To get there we used the Seoul Metro subway. Unlike UK underground tickets, which are just printed on card, the Seoul Metro uses plastic tickets with an embedded chip that you scan over the chip reader on the turnstiles (like the Oyster Card).

Obviously, the tickets would cost a lot more to produce than card tickets, so when you purchase the ticket you pay ₩500 deposit. When you get to your destination you put your ticket in a ticket refund machine and get the ₩500 deposit back.

The subway stations all tend to be unmanned, so you have to use the ticket machines. Unfortunately they don't accept credit cards, so you need to make sure you have plenty of cash. You can also purchase a T-money card which you can use a ticket, and charge up with extra cash at the ticket machines (like an Oyster Card). You get a discount for using a T-money card as well, but unfortunately we didn't know this when we were there, so we just bought separate tickets for all our journeys.
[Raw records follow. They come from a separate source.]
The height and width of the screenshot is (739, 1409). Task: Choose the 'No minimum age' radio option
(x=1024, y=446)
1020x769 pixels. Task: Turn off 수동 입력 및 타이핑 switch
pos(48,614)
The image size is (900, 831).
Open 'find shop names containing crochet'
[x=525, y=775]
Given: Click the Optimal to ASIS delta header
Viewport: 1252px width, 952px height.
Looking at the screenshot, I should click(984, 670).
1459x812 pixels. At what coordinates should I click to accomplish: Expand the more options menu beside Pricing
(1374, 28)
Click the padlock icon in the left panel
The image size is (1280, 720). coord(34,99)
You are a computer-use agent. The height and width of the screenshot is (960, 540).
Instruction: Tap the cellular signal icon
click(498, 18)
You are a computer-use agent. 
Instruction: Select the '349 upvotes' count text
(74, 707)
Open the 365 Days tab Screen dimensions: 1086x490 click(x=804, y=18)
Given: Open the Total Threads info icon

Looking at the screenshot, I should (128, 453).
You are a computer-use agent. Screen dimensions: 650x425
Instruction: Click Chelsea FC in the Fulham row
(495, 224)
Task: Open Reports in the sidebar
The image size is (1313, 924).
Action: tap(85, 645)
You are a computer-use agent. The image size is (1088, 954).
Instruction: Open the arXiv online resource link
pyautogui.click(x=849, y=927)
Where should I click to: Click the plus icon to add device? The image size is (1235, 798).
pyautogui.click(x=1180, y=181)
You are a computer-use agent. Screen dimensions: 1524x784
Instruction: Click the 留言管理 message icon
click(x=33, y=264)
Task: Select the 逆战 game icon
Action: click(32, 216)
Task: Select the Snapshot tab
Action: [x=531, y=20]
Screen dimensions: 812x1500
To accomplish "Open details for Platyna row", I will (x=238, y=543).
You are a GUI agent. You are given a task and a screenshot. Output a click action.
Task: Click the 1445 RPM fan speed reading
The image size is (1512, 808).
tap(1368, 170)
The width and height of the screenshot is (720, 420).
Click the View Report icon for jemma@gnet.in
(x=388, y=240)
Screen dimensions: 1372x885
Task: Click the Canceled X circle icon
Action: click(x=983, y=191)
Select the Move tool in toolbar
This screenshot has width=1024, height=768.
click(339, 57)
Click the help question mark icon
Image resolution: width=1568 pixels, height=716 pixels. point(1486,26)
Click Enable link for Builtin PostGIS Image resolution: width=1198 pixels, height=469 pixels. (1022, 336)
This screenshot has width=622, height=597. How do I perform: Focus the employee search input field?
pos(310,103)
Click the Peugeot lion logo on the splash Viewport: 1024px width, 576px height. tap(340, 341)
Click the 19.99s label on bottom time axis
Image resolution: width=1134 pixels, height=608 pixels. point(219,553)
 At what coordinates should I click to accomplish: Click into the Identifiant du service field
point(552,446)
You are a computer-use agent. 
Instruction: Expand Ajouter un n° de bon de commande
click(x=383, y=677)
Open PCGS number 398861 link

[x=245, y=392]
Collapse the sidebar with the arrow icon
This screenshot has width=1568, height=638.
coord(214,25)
The subway stations are very large with many entrances/exits, and it can take quite a while to walk from from an entrance to the platform. If you're only travelling one or two stops, in some cases it may actually be faster to just walk to your destination!

Here's an advert from the subway, telling people not to take up too much room on the seats:

Seoul Subway wide legs advert

Many of the long corridors that lead to the central part of the station have shops on either side of them. This advert with a pink swiss roll and presentation boxes of cakes caught my eye:

Pink Swiss Roll advert

As well as the 'proper' shops they also market stall style shops.

Seoul Metro

You can also see in photo above that the signs are in English. The trains also announce each stop in Korean and English (and normally Chinese and Japanese as well). In the UK you're lucky if a train announces its stop in English, let alone another language. And those UK trains that do have announcements of stops tend to announce each stop in such a muffled way that you can't work out what they're saying. The Korean trains announce the stops with a nice clear voice.

We got the train from Euljiro 3(sam)-ga station, which was near our hotel, to Gyeongbokgung station. Then it's a long walk down various corridors until you get out of the station. On the way we saw an old Korean sundial:

Sundial 해시계

We walked through the Seoul Metro Art Center (I didn't take any photos of the art on display though).

Metal boxes, Gyeongbokgung Station

Under the Bulromun gate to get long life (Why didn't I notice that column when taking this photo?!)

Bulromun gate 불로문

Down a corridor lit by stone lanterns:

Gyeongbokgung Station

(T.E.D.P.H.A.M on Flickr has a much better photo of the stone lanterns than my one)

And then eventually we came out at Gyeongbokgung Palace. Unfortunately I forgot to change the aperture I was shooting at from what I was using in the underground for my first couple of pics.